By Chris DeMento
Designer toilet lid covers: a stylish new commode-ity?
I know. On the surface, it’s another pisspoor excuse for bad punning, a miserable plastic something or other you don’t really need. So, if you’re feeling socially responsible, you might want to ignore this fantastic new product . . . join hands with your fellow mans, recline in the park with your head resting on a djembe, somnolently chant and defy Time, and drop an occasional al fresco deuce.
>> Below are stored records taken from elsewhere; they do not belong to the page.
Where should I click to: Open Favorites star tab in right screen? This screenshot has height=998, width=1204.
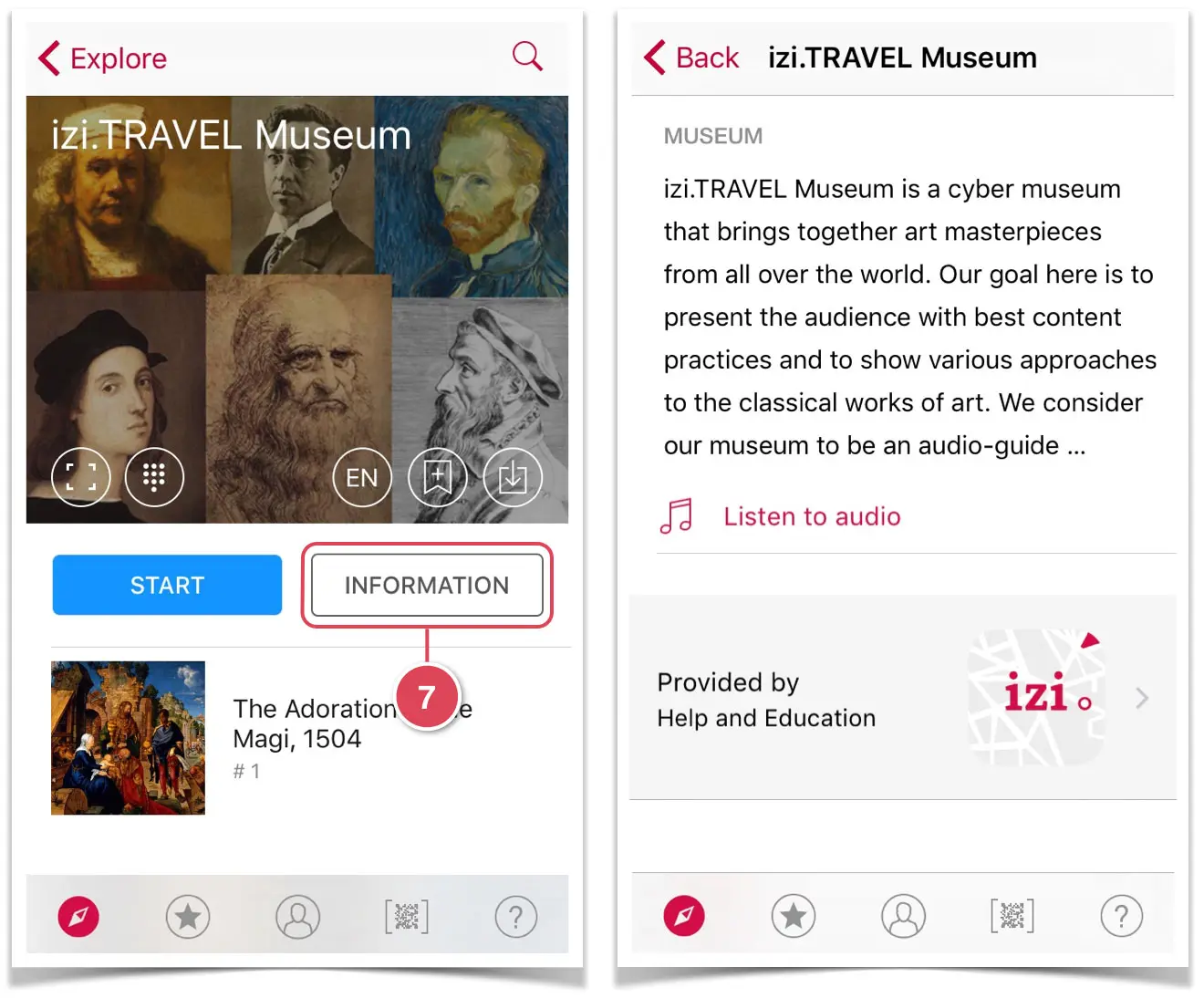click(794, 916)
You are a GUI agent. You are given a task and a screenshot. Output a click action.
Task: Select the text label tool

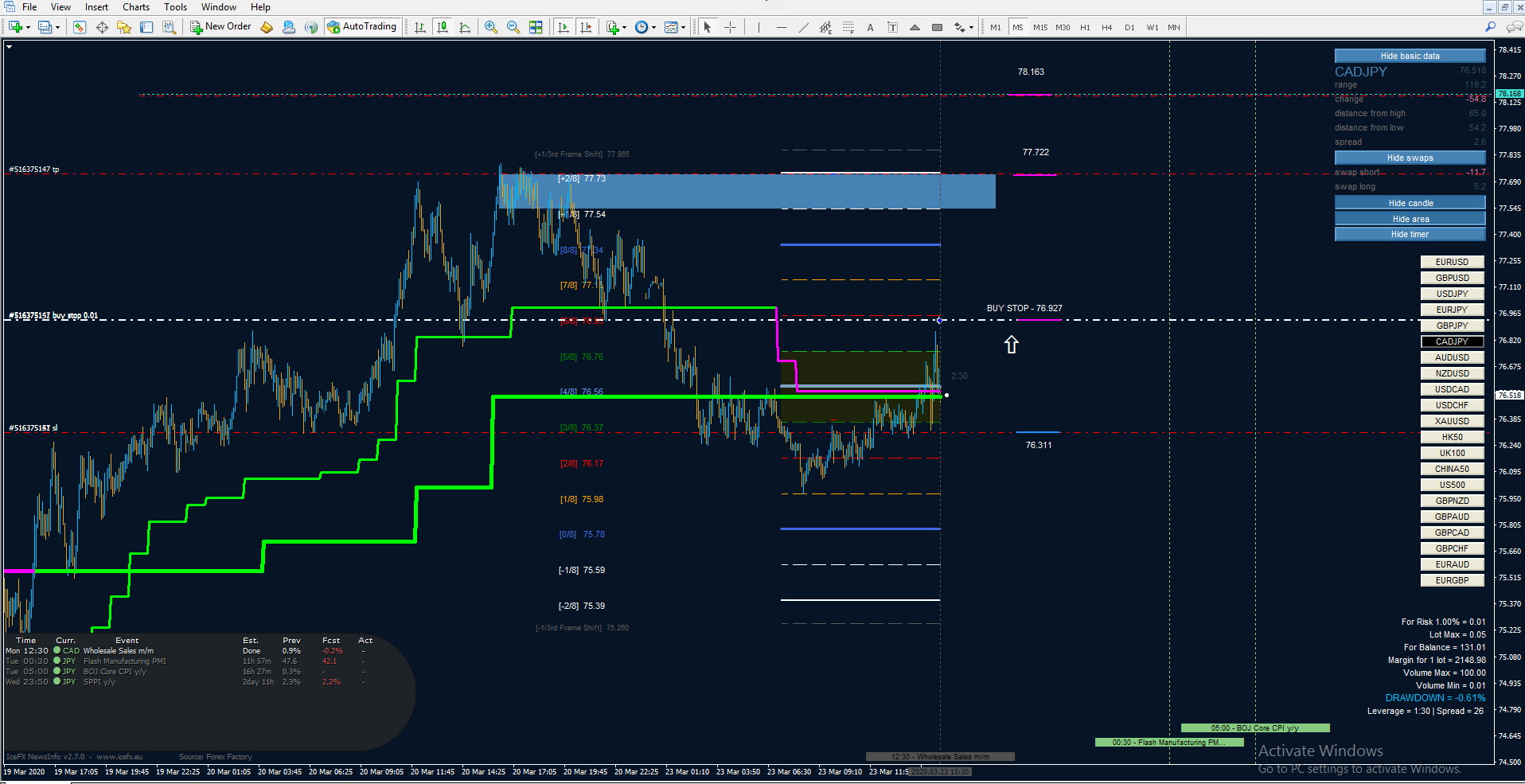coord(893,27)
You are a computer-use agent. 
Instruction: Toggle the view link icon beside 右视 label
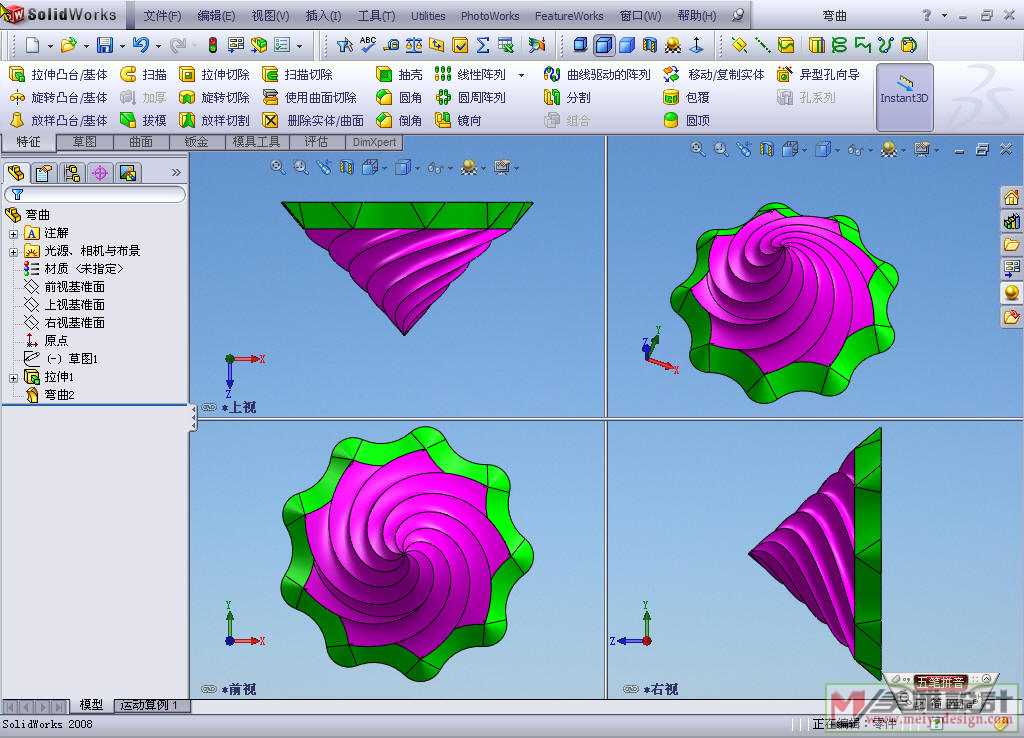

Namaste.
But for all you patriotic spenders out there, put down your iPhone and your MGD, and get your face out of that deliciously carcinogenic apple pie so you can accessorize your American poop room.
Visit www.Toilet-Tattoos.com and check out the many ways you can now bring a little jazz to that ass. (Those raggedy shag covers are beyond passé.) The ready-to-apply patterns range in appearance from the conservative (see Wallpaper, and Classic) to the capricious (see Artist Canvas). Installation is simple. And if you want to change things up, just remove, wipe clean, and re-apply a different toilet tat. Try on a Seasonal number for the holidays. Bored with convention? Design your own lid cover and have your all your neighbors lighting a second match just to see what the fuck that is on top of your toilet seat.
You need this like you need the Container Store. But nothing says, “Welcome, shit inside me,” quite like one of these.